Available records.
--- BEGIN ---

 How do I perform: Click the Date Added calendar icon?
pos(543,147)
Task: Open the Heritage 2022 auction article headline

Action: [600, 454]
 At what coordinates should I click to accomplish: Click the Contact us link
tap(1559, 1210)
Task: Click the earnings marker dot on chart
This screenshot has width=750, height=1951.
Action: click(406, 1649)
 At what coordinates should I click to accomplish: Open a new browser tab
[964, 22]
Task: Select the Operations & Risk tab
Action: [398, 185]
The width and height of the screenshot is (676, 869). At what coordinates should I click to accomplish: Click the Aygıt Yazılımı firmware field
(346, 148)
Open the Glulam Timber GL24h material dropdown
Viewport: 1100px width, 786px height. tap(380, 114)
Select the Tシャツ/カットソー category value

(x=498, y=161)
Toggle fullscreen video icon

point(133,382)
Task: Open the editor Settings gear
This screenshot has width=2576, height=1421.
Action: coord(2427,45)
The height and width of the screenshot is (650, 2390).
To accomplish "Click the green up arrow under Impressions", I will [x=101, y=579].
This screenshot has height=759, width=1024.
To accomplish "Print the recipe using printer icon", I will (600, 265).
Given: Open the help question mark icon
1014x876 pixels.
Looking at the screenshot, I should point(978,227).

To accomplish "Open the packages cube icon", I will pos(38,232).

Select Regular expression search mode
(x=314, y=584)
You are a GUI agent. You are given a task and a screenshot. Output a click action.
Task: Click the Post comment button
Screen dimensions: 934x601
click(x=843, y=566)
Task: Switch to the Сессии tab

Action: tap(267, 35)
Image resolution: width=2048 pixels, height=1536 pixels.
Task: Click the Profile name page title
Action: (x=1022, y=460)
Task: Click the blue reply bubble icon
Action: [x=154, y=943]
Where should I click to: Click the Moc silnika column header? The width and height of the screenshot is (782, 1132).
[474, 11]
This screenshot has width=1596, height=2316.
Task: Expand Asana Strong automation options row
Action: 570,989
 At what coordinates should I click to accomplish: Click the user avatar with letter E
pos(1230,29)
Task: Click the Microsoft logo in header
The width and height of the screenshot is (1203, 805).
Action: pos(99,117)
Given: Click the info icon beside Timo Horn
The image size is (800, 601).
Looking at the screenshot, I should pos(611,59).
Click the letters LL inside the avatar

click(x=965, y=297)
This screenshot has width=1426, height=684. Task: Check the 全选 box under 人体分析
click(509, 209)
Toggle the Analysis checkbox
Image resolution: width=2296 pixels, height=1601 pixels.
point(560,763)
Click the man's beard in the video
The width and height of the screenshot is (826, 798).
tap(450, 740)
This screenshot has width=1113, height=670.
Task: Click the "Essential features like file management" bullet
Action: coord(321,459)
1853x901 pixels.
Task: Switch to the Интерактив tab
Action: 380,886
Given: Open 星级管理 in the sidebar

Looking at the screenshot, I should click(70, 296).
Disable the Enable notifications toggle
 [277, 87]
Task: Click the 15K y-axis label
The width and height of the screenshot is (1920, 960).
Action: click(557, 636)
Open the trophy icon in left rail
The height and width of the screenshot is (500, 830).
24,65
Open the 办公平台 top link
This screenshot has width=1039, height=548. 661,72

--- END ---

Task to carry out. Copy out all of the lines above word for word, with nothing left out or changed.

The completed task.
 How do I perform: Click the Date Added calendar icon?
pos(543,147)
Task: Open the Heritage 2022 auction article headline

Action: [600, 454]
 At what coordinates should I click to accomplish: Click the Contact us link
tap(1559, 1210)
Task: Click the earnings marker dot on chart
This screenshot has width=750, height=1951.
Action: click(406, 1649)
 At what coordinates should I click to accomplish: Open a new browser tab
[964, 22]
Task: Select the Operations & Risk tab
Action: [398, 185]
The width and height of the screenshot is (676, 869). At what coordinates should I click to accomplish: Click the Aygıt Yazılımı firmware field
(346, 148)
Open the Glulam Timber GL24h material dropdown
Viewport: 1100px width, 786px height. tap(380, 114)
Select the Tシャツ/カットソー category value

(x=498, y=161)
Toggle fullscreen video icon

point(133,382)
Task: Open the editor Settings gear
This screenshot has width=2576, height=1421.
Action: coord(2427,45)
The height and width of the screenshot is (650, 2390).
To accomplish "Click the green up arrow under Impressions", I will [x=101, y=579].
This screenshot has height=759, width=1024.
To accomplish "Print the recipe using printer icon", I will (600, 265).
Given: Open the help question mark icon
1014x876 pixels.
Looking at the screenshot, I should point(978,227).

To accomplish "Open the packages cube icon", I will pos(38,232).

Select Regular expression search mode
(x=314, y=584)
You are a GUI agent. You are given a task and a screenshot. Output a click action.
Task: Click the Post comment button
Screen dimensions: 934x601
click(x=843, y=566)
Task: Switch to the Сессии tab

Action: tap(267, 35)
Image resolution: width=2048 pixels, height=1536 pixels.
Task: Click the Profile name page title
Action: (x=1022, y=460)
Task: Click the blue reply bubble icon
Action: [x=154, y=943]
Where should I click to: Click the Moc silnika column header? The width and height of the screenshot is (782, 1132).
[474, 11]
This screenshot has width=1596, height=2316.
Task: Expand Asana Strong automation options row
Action: 570,989
 At what coordinates should I click to accomplish: Click the user avatar with letter E
pos(1230,29)
Task: Click the Microsoft logo in header
The width and height of the screenshot is (1203, 805).
Action: pos(99,117)
Given: Click the info icon beside Timo Horn
The image size is (800, 601).
Looking at the screenshot, I should pos(611,59).
Click the letters LL inside the avatar

click(x=965, y=297)
This screenshot has width=1426, height=684. Task: Check the 全选 box under 人体分析
click(509, 209)
Toggle the Analysis checkbox
Image resolution: width=2296 pixels, height=1601 pixels.
point(560,763)
Click the man's beard in the video
The width and height of the screenshot is (826, 798).
tap(450, 740)
This screenshot has width=1113, height=670.
Task: Click the "Essential features like file management" bullet
Action: coord(321,459)
1853x901 pixels.
Task: Switch to the Интерактив tab
Action: 380,886
Given: Open 星级管理 in the sidebar

Looking at the screenshot, I should click(70, 296).
Disable the Enable notifications toggle
 [277, 87]
Task: Click the 15K y-axis label
The width and height of the screenshot is (1920, 960).
Action: click(557, 636)
Open the trophy icon in left rail
The height and width of the screenshot is (500, 830).
24,65
Open the 办公平台 top link
This screenshot has width=1039, height=548. 661,72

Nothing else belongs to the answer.